Items in a dataset
►

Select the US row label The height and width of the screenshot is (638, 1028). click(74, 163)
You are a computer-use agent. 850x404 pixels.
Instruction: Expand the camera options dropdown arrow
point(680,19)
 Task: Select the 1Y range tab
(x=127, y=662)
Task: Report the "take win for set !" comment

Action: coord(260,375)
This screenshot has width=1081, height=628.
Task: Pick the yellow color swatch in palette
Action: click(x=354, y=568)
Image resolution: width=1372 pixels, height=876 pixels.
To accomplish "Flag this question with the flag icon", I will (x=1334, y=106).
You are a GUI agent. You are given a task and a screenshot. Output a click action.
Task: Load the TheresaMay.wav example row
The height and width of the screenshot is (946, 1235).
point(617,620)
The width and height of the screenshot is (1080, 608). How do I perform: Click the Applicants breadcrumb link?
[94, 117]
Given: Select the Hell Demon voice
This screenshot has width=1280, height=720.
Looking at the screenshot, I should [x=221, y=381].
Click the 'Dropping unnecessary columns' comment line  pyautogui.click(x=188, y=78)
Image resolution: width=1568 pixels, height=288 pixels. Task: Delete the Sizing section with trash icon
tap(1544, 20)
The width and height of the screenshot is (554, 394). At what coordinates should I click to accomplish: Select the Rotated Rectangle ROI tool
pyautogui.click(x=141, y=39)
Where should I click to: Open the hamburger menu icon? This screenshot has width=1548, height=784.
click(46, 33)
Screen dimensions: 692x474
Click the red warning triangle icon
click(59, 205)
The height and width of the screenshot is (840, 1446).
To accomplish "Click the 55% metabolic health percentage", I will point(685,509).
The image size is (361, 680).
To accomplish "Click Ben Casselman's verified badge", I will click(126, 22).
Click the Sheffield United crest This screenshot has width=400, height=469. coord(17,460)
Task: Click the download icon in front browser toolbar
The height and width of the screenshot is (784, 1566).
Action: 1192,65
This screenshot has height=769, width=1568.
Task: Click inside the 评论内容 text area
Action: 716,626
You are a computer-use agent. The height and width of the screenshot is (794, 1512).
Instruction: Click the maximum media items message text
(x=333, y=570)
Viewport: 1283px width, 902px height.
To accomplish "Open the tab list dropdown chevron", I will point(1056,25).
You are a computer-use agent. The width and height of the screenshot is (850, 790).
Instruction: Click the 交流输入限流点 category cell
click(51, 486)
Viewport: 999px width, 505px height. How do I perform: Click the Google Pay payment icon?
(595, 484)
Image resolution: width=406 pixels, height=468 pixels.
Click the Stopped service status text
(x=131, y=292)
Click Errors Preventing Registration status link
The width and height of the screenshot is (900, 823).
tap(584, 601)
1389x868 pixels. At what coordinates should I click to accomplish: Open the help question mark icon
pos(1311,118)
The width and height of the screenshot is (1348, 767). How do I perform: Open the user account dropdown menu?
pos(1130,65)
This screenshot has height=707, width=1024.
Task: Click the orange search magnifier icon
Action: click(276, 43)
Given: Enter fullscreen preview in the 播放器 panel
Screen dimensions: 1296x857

◄

Exercise
Quote the records above word for word, starting at the first line and ending at the line that contains "will click(126, 22).".

Reply
Select the US row label The height and width of the screenshot is (638, 1028). click(74, 163)
You are a computer-use agent. 850x404 pixels.
Instruction: Expand the camera options dropdown arrow
point(680,19)
 Task: Select the 1Y range tab
(x=127, y=662)
Task: Report the "take win for set !" comment

Action: coord(260,375)
This screenshot has width=1081, height=628.
Task: Pick the yellow color swatch in palette
Action: click(x=354, y=568)
Image resolution: width=1372 pixels, height=876 pixels.
To accomplish "Flag this question with the flag icon", I will (x=1334, y=106).
You are a GUI agent. You are given a task and a screenshot. Output a click action.
Task: Load the TheresaMay.wav example row
The height and width of the screenshot is (946, 1235).
point(617,620)
The width and height of the screenshot is (1080, 608). How do I perform: Click the Applicants breadcrumb link?
[94, 117]
Given: Select the Hell Demon voice
This screenshot has width=1280, height=720.
Looking at the screenshot, I should [x=221, y=381].
Click the 'Dropping unnecessary columns' comment line  pyautogui.click(x=188, y=78)
Image resolution: width=1568 pixels, height=288 pixels. Task: Delete the Sizing section with trash icon
tap(1544, 20)
The width and height of the screenshot is (554, 394). At what coordinates should I click to accomplish: Select the Rotated Rectangle ROI tool
pyautogui.click(x=141, y=39)
Where should I click to: Open the hamburger menu icon? This screenshot has width=1548, height=784.
click(46, 33)
Screen dimensions: 692x474
Click the red warning triangle icon
click(59, 205)
The height and width of the screenshot is (840, 1446).
To accomplish "Click the 55% metabolic health percentage", I will point(685,509).
The image size is (361, 680).
To accomplish "Click Ben Casselman's verified badge", I will click(126, 22).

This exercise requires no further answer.